There exist different types of database management software, one of the most popular being MySQL. The illustrations you can view in this lesson are MySQLs.

The illustration below shows a piece of software called PhpMyAdmin, which is dedicated to managing MySQL databases. On the left side of the screen, you can see the list of all the databases that were created (here, for a WordPress installation). One of those databases (wp_posts) is selected. Its properties can then be visualized in the main part of the screen. You can thus access its tables and get into the content of those tables easily. The content of the database is stored in tables, this is what you can see hereunder.

Here are the data

Everything is in here. And every time you get a report in Matomo Analytics for instance, Matomo is "asks" its database to show results based on conditions you have set (a particular timeframe or a given geographic area e.g.). In the illustration below, you can see a specific report for which Matomo "asked" its database to show the requested results.

A report example

In order to "ask" its database, Matomo uses a standardized database access language called SQL (Structured Query Language). Other languages exist, but SQL is the most common. In technical terms, each time Matomo "asks" its database for information, we say that it makes a request.

Here is an SQL request example:

SELECT * FROM `wp_posts` WHERE 1

Creating a database is really easy, you just need to install a MySQL server and then you are good to go.  Anyway, you had better install phpMyAdmin too (see above) as it will show you an interface (aka GUI - Graphical User Interface), which is more comfortable for marketers.

Alright.
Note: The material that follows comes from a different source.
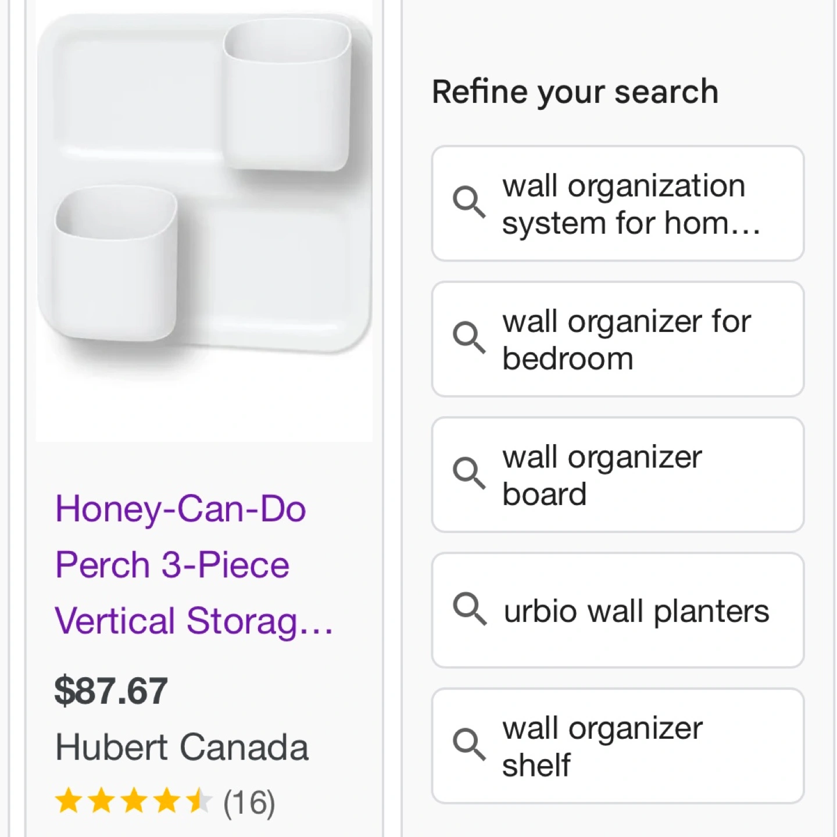Click the yellow star rating
Screen dimensions: 837x837
click(133, 801)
Now you know the vital minimum about databases. Let's now see how to send some data inside them.

Collecting Data for Your Database

Here, we are interested in building a tracker, so we need to know what we would like to collect within it. We can collect a lot, but let's just stick to a couple of data to start with:

  • Time of the connection
  • Page URL
  • User agent + any additional data

Our tracker will fill a database with 4 columns: one column for each type of data mentioned just above, and one addional (but mandatory) column to store an ID number. The latter serves as what is called the table primary key, which is needed to connect tables with each other. But I digress...

The Data Collection

In order to write inside the database, we need to send instructions to our database server. Many languages can be used to do that, such as:

  • PHP
  • HTML
  • JavaScript

Let's see each one of them in detail.

The PHP Tracking Code

You would rarely use a PHP tracker as it requires a high level of expertise and it is slower than other means. Moreover, it is a server side programming language, so if you make a single mistake in your code, your website is down. Most of the time you use it to call very special analytics features such as in e-commerce. The reason is that you need to call a database for that as the information you are looking for is not on the page.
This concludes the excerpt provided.